Copy the listing below word for word, from its first line down to the line that contains "pos(385,215)", including both. Leave the pictures out of your copy.

=== GIVEN RECORDS ===

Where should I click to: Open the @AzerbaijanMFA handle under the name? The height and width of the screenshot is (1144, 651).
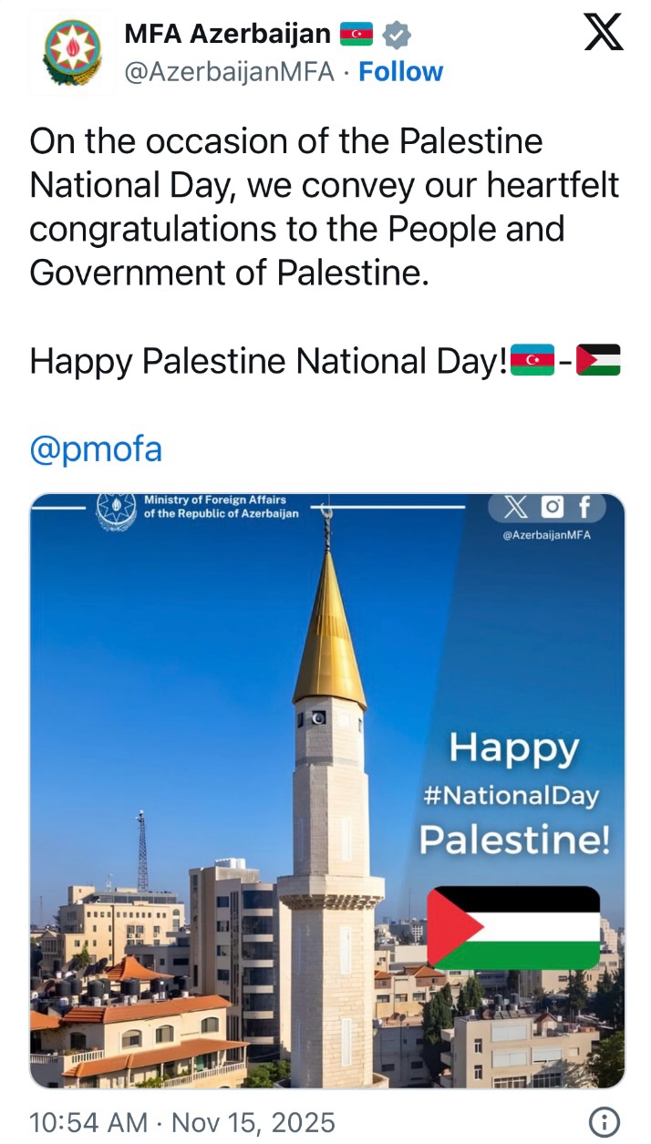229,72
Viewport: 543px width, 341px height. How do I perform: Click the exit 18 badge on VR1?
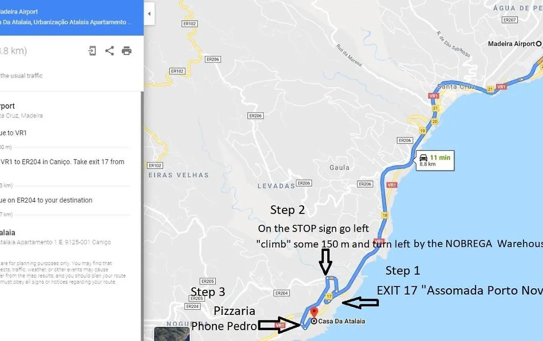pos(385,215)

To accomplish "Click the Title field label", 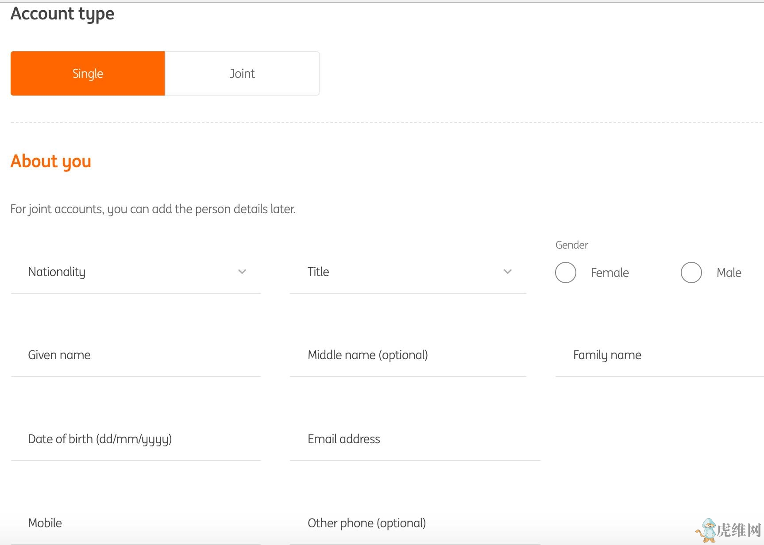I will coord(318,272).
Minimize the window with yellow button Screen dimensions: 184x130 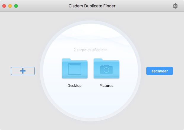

===

* CORRECT ANSWER:
Where should I click to: Open the @AzerbaijanMFA handle under the name? The height and width of the screenshot is (1144, 651).
229,72
Viewport: 543px width, 341px height. How do I perform: Click the exit 18 badge on VR1?
pos(385,215)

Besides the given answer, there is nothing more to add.